-- WORK REQUIRED --
Write each line exactly as it stands, from the line containing "Instruction: Click the Save" through the end of the data.

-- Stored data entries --
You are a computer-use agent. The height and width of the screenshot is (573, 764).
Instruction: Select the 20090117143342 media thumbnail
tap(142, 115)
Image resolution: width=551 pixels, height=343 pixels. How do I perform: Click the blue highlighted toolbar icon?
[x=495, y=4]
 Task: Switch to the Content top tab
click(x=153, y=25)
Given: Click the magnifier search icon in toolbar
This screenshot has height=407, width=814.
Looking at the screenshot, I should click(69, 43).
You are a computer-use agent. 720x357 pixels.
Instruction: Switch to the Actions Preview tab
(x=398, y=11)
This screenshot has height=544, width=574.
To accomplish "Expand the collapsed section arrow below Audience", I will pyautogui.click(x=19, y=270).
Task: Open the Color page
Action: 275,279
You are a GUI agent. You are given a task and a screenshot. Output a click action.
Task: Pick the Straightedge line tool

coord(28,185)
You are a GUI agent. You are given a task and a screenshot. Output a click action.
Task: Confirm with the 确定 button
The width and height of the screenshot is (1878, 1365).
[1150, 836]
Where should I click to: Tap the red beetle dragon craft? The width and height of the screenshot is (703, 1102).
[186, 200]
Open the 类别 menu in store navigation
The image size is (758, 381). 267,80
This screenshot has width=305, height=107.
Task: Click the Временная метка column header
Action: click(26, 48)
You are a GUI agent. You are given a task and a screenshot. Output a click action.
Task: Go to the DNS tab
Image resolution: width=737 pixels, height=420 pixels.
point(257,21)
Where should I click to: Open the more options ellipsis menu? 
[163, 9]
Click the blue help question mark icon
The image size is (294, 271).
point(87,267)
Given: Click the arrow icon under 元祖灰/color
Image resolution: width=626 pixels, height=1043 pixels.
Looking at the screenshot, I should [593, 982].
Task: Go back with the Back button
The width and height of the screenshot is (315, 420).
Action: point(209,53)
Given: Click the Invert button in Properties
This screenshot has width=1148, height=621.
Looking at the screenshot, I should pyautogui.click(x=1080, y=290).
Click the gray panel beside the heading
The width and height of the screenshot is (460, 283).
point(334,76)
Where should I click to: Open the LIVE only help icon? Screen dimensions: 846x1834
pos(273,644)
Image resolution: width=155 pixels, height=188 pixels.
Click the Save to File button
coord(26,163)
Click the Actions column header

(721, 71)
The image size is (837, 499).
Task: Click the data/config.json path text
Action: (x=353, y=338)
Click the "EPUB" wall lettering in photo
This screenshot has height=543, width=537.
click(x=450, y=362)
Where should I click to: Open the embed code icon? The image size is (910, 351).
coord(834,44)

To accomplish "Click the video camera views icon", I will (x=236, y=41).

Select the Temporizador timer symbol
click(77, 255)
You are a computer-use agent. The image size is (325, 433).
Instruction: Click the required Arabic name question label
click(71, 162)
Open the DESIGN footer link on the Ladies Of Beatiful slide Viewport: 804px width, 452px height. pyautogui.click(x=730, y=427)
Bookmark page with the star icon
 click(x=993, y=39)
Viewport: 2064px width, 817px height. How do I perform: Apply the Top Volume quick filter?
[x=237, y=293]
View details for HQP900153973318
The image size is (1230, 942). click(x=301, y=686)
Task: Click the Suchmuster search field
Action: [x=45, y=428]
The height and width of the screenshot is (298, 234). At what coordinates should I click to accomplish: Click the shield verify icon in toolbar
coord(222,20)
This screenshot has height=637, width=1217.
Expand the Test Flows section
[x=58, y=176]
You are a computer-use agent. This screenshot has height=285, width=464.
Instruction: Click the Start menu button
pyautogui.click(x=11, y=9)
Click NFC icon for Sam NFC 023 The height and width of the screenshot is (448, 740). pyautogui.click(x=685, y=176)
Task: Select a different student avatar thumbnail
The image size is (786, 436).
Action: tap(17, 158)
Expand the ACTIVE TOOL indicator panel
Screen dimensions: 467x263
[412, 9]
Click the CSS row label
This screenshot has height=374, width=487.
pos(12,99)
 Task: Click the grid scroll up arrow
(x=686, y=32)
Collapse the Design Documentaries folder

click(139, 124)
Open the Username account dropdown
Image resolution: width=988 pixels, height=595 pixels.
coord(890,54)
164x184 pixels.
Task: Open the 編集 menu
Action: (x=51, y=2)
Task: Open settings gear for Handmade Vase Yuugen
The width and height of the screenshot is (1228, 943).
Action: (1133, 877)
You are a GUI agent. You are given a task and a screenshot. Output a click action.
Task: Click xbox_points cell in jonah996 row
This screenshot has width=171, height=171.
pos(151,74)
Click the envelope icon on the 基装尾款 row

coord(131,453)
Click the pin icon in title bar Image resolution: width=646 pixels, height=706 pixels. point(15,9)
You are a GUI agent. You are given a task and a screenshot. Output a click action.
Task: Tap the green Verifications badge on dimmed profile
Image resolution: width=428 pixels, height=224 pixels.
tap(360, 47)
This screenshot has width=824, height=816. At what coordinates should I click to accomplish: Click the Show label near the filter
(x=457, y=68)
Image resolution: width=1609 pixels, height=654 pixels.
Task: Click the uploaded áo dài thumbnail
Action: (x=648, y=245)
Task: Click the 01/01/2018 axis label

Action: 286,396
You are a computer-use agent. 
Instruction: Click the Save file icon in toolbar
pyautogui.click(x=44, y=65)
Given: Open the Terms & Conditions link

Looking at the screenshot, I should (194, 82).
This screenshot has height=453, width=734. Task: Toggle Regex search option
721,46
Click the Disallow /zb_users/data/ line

-- TASK RESPONSE --
Instruction: Click the Save file icon in toolbar
pyautogui.click(x=44, y=65)
Given: Open the Terms & Conditions link

Looking at the screenshot, I should (194, 82).
This screenshot has height=453, width=734. Task: Toggle Regex search option
721,46
Click the Disallow /zb_users/data/ line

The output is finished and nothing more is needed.